Eugen Ruge in der Süddeutschen Zeitung

Die vieldiskutierte Frage, ob den Russen nach der Wende versprochen worden ist, dass die Nato sich nicht erweitert (und ob möglicherweise die Einheit Deutschlands nur durch dieses Versprechen möglich war), ist im Grunde unwichtig.

Auch ich bin davon überzeugt, dass die Nato keinen Überfall auf Russland plant, und wohl auch keinen „regime change“. Aber es nützt überhaupt nichts, Russland das immer wieder zu versichern – während zugleich die Nato immer weiter vorrückt und andernorts Regime demontiert und destabilisiert werden.

Die USA haben seit 1945 mehr als dreißig Kriegseinsätze durchgezogen, mit Millionen von Toten. Das kann man falsch oder richtig finden. Fest steht, dass die USA und auch die von ihr dominierte Nato kein zahnloser Tiger sind. Wir kommen ja nicht mit Kaffee und Kuchen an die russische Grenze, sondern mit modernster Waffentechnologie. Und es gehört eigentlich nicht viel Fantasie dazu, sich die Sache aus russischer Perspektive vorzustellen.

Wenn in einer Situation wie der heutigen – so wie am 26. September 1983 um 0.40 Uhr – fünf vermeintliche amerikanische Raketen auf einem russischen Radarschirm erscheinen, wird der diensthabende russische Offizier dies womöglich nicht als Fehlalarm klassifizieren, wie es Oberstleutnant Stanislaw Petrow damals tat, dem wir vielleicht den Fortbestand unserer Gattung verdanken.

Die Friedensbewegung hat leider nie viel erreicht.
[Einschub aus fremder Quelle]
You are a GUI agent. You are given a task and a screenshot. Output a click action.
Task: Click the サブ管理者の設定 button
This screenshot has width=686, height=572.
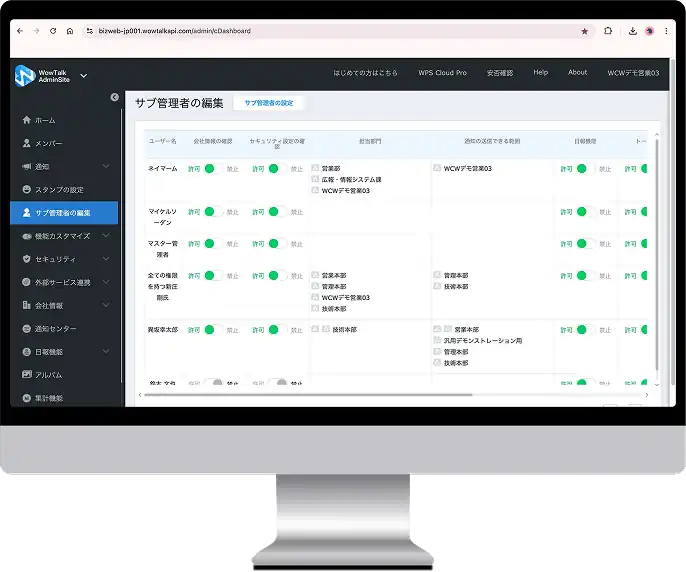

Die Kriegsbewegung schon. Jeder Krieg bedarf der rhetorischen und psychologischen Mobilisierung. Deswegen ist der mächtige Chor der Willigen aus dem Kulturbetrieb ein beunruhigendes Signal. Historische Analogien werden ja oft beschworen. Ich glaube nicht, dass Geschichte sich buchstäblich wiederholt, dennoch ist die Ähnlichkeit nicht zu übersehen. Auch 1914, bei Beginn des ersten großen Krieges, waren die Friedenskräfte verstummt. Ganz ohne die später von den Nazis erzwungene Gleichschaltung schien die kultivierte Öffentlichkeit plötzlich mit einer Stimme zu sprechen. In der Presse hagelte es kriegstreibende Aufrufe und Manifeste. Nur ein e i n z i g e r Mann stimmte im Reichstag gegen die Bewilligung der Kriegskredite, gegen a l l e Abgeordneten a l l e r Parteien. Und noch im Oktober, als das Morden auf den Schlachtfeldern bereits lief, fanden es 93 „Vertreter deutscher Wissenschaft und Kunst“ angemessen, einen „Aufruf an die Kulturwelt“ zu verfassen, in dem sie Deutschland bescheinigten, das „Äußerste“ getan zu haben, um den Krieg zu verhindern, während sie die Gegner Deutschlands der Grausamkeit, des Meuchelmordes und des Verrats an der europäischen Zivilisation beschuldigten.

Wie gesagt, Geschichte wiederholt sich nicht. Trotzdem könnte man aus ihr lernen.